Fifa says Sierra Leone FA executive to remain in power for now

Sierra Leone Football Association President Isha Johansen
The current Sierra Leone Football Association President Isha Johansen

The divisions in Sierra Leonean football deepened following Fifa's decision to continue to recognise the existing Sierra Leone Football Association (SLFA) administration, despite its mandate having ended on 3 August.

Fifa says the current SLFA executive committee - led by Isha Johansen - should remain in power until checks are carried out on current and potential SLFA members in order to allow elections for a new executive committee to be held.

"All current and potential SLFA executive committee members, including its President, must undergo integrity checks in line with the Fifa status and Fifa governance regulations," Fifa's director of member associations and development in Africa, Vèron Mosengo-Omba, stated in a letter to Johansen.

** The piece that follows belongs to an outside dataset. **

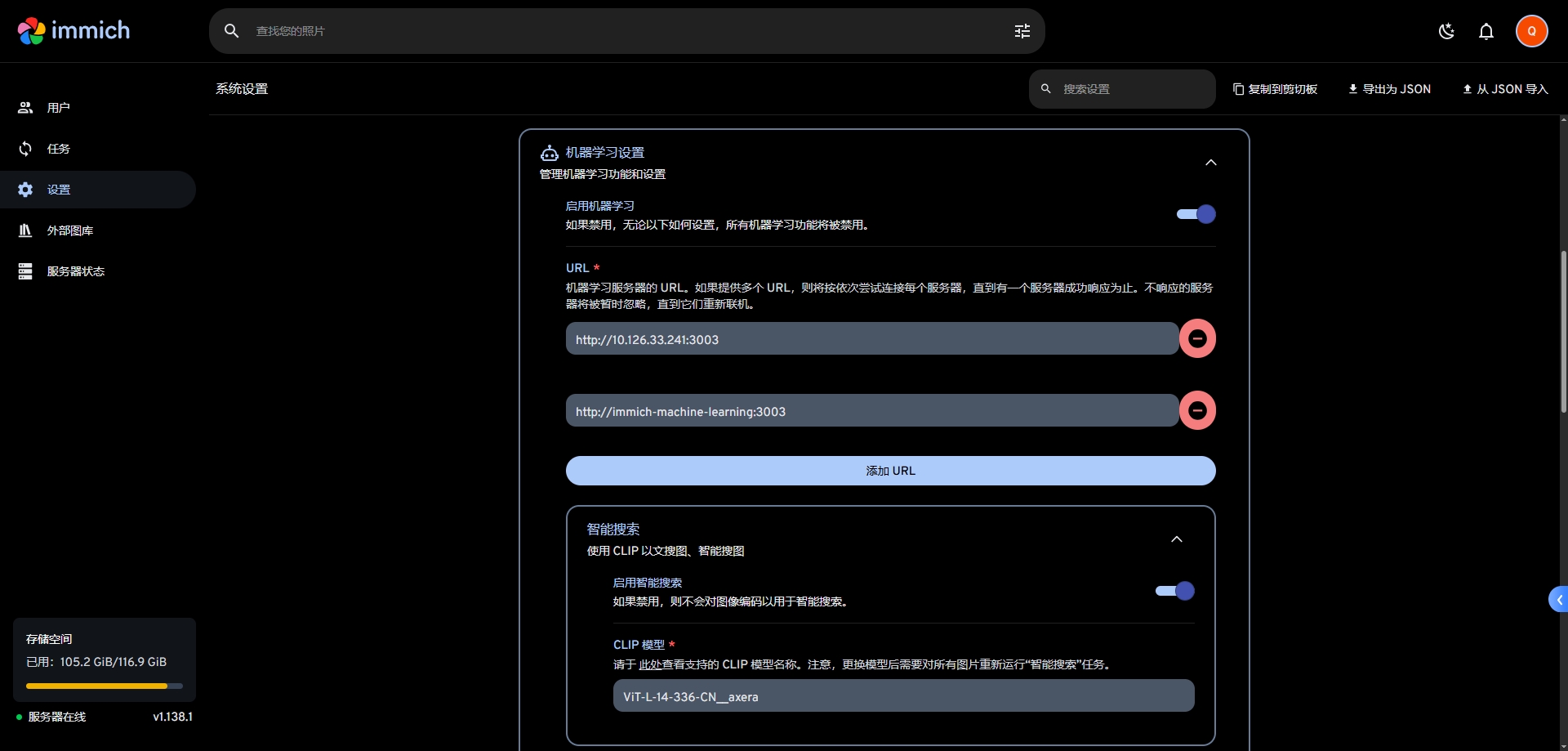Remove the immich-machine-learning URL entry

click(x=1197, y=410)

"Until these integrity checks are done, we have no alternative but to continue with the current leadership and management of the SLFA in preparation for the general assembly."

Fifa last month postponed the SLFA annual congress until a task force - comprising of representatives from Fifa, the Confederation of African Football (Caf), the SLFA and the Sierra Leone ministry - conducts the relevant checks.

"The first meeting of the Fifa task force will take place in mid-September in Freetown," Mosengo-Omba added.

The SLFA secretary general Christopher Kamara wrote to the SLFA membership a day before Johansen had received Fifa's letter, requesting that the executive committee should still be allowed to govern so as "not to create a power vacuum.

"We cannot disregard the directives of Fifa which will be tantamount to a breach of the status of Fifa, Caf and SLFA resulting to sanctions provided for in these statutes," Kamara wrote.

However, the chairman of aggrieved members of the SLFA, Idrissa Tarawalley refuses to accept the current executive.

"We totally reject Fifa's decision because five out of the nine executive members - including Johansen - have lost legitimacy because their mandate has expired," Tarawalley told BBC Sport.

"The mandates of the other four members remain valid because they were elected as chairmen by their regions in the country to represent them in the executive committee.

"Sierra Leone is a sovereign state and the SLFA is an autonomous body. Our laws supersede that of Fifa."

"We hereby request the National Sports Council [NSC] and security forces to facilitate the smooth take-over of the official activities of the SLFA by the four regional chairmen and the Fifa appointed moral guarantor or his representatives," added Tarawally.